Nicholas J. Zarlinga (
Fri, 19 Jan 2001 00:09:05 -0500

Greetings everyone. Your recent discussions on lighting was finally enough
to get this "lurker" to break new ground and put in my three cents. You
all have been such a source of free entertainment for my own version of
voyerism (by listening to all of the wisecracks and squabbles dating back
to before the "taste great, less filling" discussions of Bush and Gore)
that I guess I should give everyone the opportunity to laugh at me! HA!
(that was for Rob) Well here I go. This lighting issue is something dear
to my heart because I have done a bit of research on it. What is basically
boils down to is lots of lighting. Wavelength isn't as important as
intensity. Lots of good points have been touched upon regarding plants in
this discussion. Let me start by saying that tanins can be removed from
the water by the use of carbon or ultraviolet sterilization. The problem
with carbon is that is takes CO2 out of the water which is essential for
the plants to grow. The more light, the more CO2 consumed by plants.

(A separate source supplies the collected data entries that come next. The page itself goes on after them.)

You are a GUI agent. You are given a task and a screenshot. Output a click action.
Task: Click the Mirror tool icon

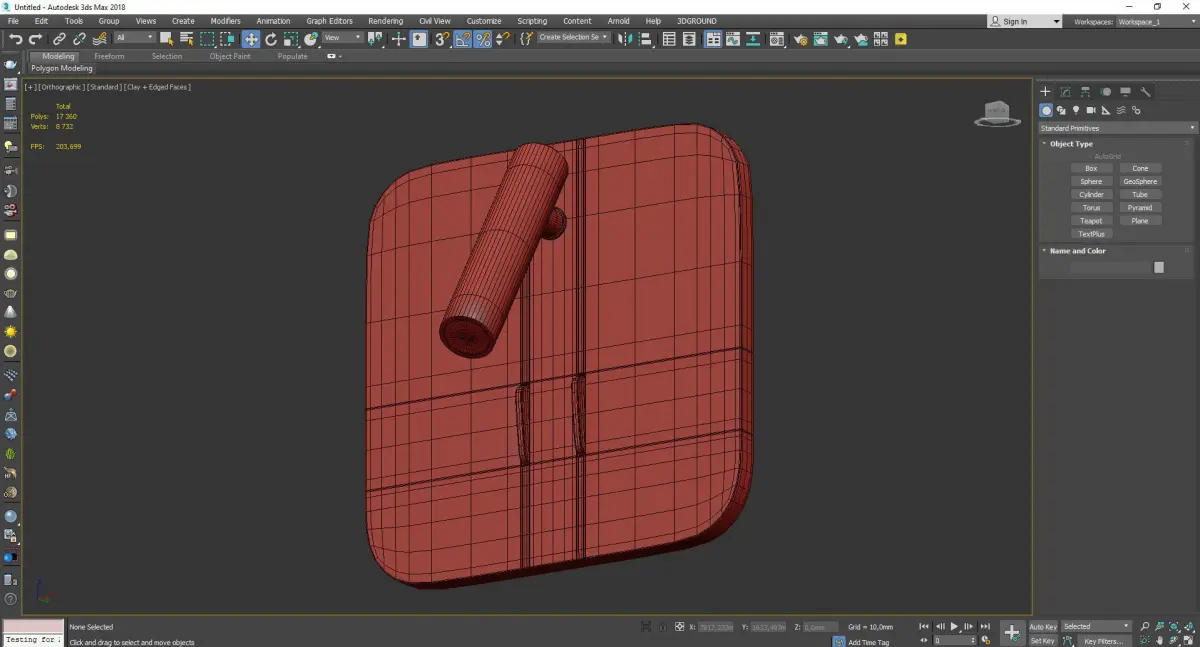624,39
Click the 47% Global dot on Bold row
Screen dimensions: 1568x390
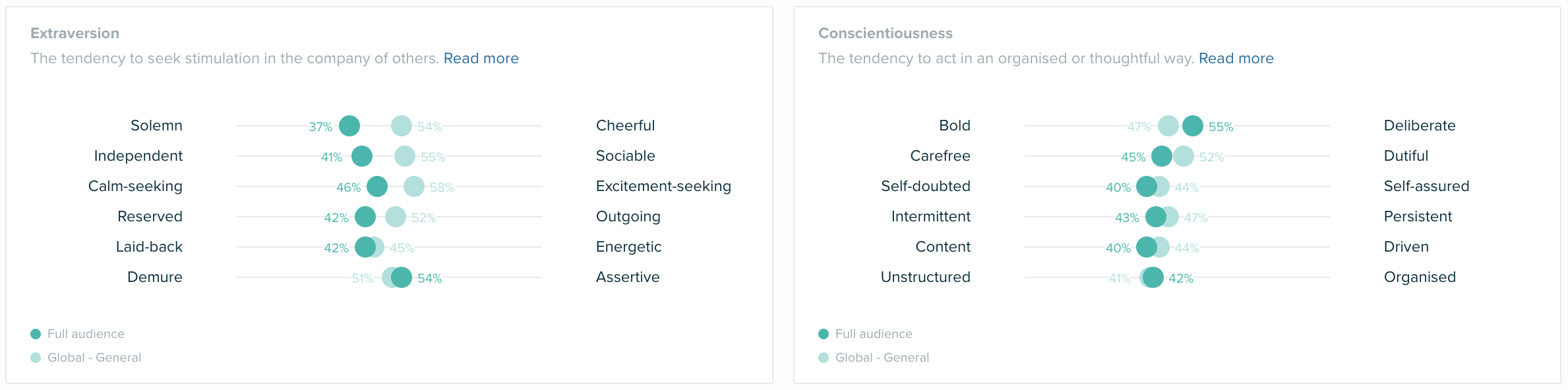(1168, 126)
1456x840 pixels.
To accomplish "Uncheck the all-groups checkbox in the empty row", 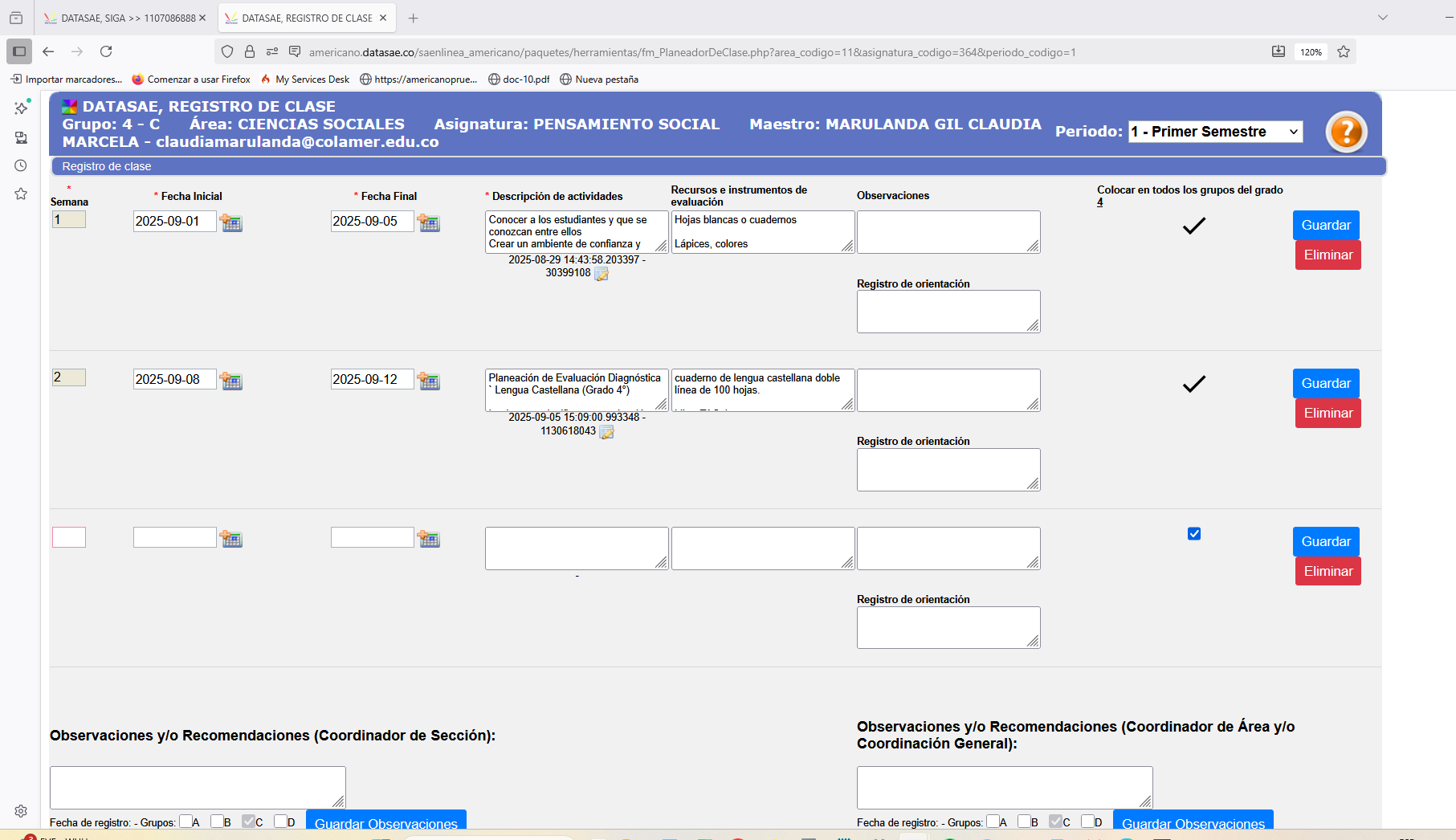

If
you have a jacuzzi of air bubbles in your tank, then theoretically plants
don't like that. The calmer the water, the more CO2 is held in the water.
Most plant nuts (no pun inteded) actually add CO2 to the water. Don't
worry, it won't hurt the fish because the water can still hold the same
amount of O2 (which is dependent on temperature). There are a number of
ways to add CO2, whether by a CO2 cylinder or the true aquarist way of a 2L
bottle and some yeast. Also, theoretically, plants do not like water
running past their roots. Their roots should be growing in a nice medium
which is rich in iron. That is why many people use a laterite clay
(originating in the rainforest usually) to add the iron. Trace nutrients
are usually also important too. Of course, it also helps to know what is
actually in your tap water first before you add. That is why many people
use distilled or reverse/osmosis water. This way they start with the basic
water (H20) and can add from there. Now remember when I said intensity was
the only thing important? One thing to remember is that if you use high
intensity full spectrum bulbs, you are adding all of the spectrum which
introduces wavelenghths which are utilized more by blue green algae and
therefore compete with the plants, especially if there are other nutrients
to pollute the water. Using full spectrum bulbs only makes things look
nicer to us, not the plants. Red wavelenghts are used more by plants than
blue. That is why good plant bulbs are a pinkish in color. Also, red
doesn't penetrate the water as deep, therefore more intensity is needed in
deeper tanks. Most plants can grow in minimum light but they get spindly.
When they have lots of light and lots of CO2, they go bonkers! It depends
on what you want. CRI was mentioned. CRI or color rendering index is a
value placed on how close colors look to our eyes compared to sunlight.
Sunlight is 100. Anything close or in the 90's means that objects will
look increasingly more natural the higher the CRI rating. Note that it
doesn't mean that it is a better plant bulb necessarily. As far as T8 or
T12 bulbs, I like T12 because there is more surface area to add color
rendering phosphors in the bulb. (a T8 bulb is eight eights of an inch or
one inch in diameter and a T12 is twelve eighths of an inch or 1.5 inch in
diameter) So, what is the theoretically best set up for live plants? A
thick substrate of fine aquarium gravel laced with an iron containing clay
in a shallow tank with the proper nutrients added to the water (including
CO2) and lots of light on top which is rich in red spectrum. Why do I say
theoretically? Because many people do none of this and still keep plants
alive. Go figure! Thanks for all the past entertainment!

Nick Zarlinga

.??`..,. , . ..??`... ><((((o>`..,,..??`..,..??`....,><((((o>

"Fish worship...Is it wrong???" (Ray Troll)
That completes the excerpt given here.